AWS WAF, AWS Firewall Manager, and AWS Shield Advanced
Developer Guide (API Version 2015-08-24)

Configure Amazon CloudWatch Alarms

Shield Advanced records metrics in CloudWatch that you can monitor. For more information, see AWS Shield Advanced Metrics and Alarms. CloudWatch incurs additional costs. For CloudWatch pricing, see Amazon CloudWatch Pricing.

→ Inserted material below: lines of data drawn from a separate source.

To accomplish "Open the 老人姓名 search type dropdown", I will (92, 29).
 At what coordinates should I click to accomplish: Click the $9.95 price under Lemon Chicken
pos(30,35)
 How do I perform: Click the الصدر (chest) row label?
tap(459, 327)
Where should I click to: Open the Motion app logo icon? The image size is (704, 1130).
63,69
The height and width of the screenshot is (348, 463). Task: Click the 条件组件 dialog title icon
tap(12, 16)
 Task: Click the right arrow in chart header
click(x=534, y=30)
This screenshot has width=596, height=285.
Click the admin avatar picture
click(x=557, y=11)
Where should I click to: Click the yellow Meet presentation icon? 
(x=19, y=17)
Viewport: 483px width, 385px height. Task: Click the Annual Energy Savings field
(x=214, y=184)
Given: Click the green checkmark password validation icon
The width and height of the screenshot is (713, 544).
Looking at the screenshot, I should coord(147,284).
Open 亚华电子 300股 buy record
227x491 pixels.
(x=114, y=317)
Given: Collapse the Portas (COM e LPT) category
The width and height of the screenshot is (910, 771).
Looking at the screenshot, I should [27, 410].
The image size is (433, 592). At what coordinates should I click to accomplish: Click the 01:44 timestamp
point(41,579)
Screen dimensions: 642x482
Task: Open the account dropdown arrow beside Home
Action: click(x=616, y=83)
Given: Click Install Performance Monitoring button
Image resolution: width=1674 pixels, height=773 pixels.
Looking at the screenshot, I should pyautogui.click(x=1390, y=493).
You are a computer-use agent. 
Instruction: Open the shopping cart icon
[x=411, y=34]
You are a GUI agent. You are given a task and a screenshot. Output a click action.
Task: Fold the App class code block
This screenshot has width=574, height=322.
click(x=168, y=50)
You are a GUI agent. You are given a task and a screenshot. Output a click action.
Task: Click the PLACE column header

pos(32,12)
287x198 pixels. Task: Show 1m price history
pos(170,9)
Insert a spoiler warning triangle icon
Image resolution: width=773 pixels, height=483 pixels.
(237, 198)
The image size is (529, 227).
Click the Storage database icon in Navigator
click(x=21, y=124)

To create a CloudWatch alarm, follow the instructions in Using Amazon CloudWatch Alarms. By default, Shield Advanced configures CloudWatch to alert you after just one indicator of a potential DDoS event. If needed, you can use the CloudWatch console to change this setting to alert you only after multiple indicators are detected.

Note

In addition to the alarms, you can also use a CloudWatch dashboard to monitor potential DDoS activity. The dashboard collects and processes raw data from Shield Advanced into readable, near real-time metrics. These statistics are recorded for a period of two weeks, so that you can access historical information and gain a better perspective on how your web application or service is performing. For more information, see What is CloudWatch in the Amazon CloudWatch User Guide.

For instructions about creating a CloudWatch dashboard, see Monitoring with Amazon CloudWatch. For information about specific Shield Advanced metrics that you can add to your dashboard, see AWS Shield Advanced Metrics and Alarms.